We all find ways to keep ourselves safe and, those ways are endless and personal to us.  These ways may be healthy or unhealthy depending on how we each utilize them but, they're each ways that we have come to believe will keep us safe.  We tend to not change those ways until they are no longer working for us.  

Our world models survival in many ways every moment of our lives.  It does this in so many ways that we truly don't even know that this is survival.  One way the world shows us this is in "group" or "titles".  Our world feels the safest when we can place someone in a group and we can give them a title.  We feel safest when we can instantly know who someone is and whether or not they belong.  A group may give the illusion that it is the strongest and safest place to be when many times it is not.  We see it all of the time on the news - large groups (some claiming to be "peaceful") coming together in survival through protest of something - all wanting to turn everyone to their way of thinking because, if we don't think or believe the way they do, we are wrong and we are unsafe to them.  We all want to live in the world that we want to live in and we'll try to make everyone fit into that so that we feel safe.  We dare not question them.  (Note:  I am not referring to the black lives who most definitely matter.  I am referring to those who are falsely entitled.)

I've never been a "group" person and I don't enjoy being in groups.  As I'm questioning in (early) 2020, I'm pondering whether that's because of who I am or is it unhealthy survival?
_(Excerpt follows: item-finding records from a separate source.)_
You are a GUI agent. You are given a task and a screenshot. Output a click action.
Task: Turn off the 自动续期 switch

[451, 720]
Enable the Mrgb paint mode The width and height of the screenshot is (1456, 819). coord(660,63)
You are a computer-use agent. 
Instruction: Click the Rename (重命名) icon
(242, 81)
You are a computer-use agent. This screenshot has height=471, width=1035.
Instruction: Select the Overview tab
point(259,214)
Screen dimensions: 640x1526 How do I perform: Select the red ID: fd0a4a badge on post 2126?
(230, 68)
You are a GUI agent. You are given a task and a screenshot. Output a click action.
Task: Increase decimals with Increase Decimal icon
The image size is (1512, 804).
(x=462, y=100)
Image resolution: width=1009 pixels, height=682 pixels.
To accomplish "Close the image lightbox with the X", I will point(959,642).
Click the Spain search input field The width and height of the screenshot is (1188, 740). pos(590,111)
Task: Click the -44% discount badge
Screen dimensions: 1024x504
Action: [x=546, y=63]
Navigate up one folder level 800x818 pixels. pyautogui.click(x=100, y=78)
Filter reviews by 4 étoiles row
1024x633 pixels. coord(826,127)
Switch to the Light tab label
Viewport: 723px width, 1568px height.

I've tried groups over the years (like, religion) that my parents forced me to be a part of, even though the beliefs didn't fit me.  I've also tried other groups (like, spirituality or yoga) because we're told that this is the next RIGHT step after religion.  These groups didn't fit my way of living nor my beliefs and I didn't feel safe in these groups, but my hope is to come to a place of healthy safety where I can be in a group and more easily make a decision of whether to stay and just observe or to leave and know that it was an experience to be a part of.

The most difficult part of unhealthy survival is never having the opportunity to get to know who we are.  In order to be safe, we may have been modeled people-pleasing as our way to survive.  We learned that who we are is whatever someone wants us to be in that moment and that's not thriving.

Just in questioning and sharing what I've shared, I've already grown closer to a new way of safety.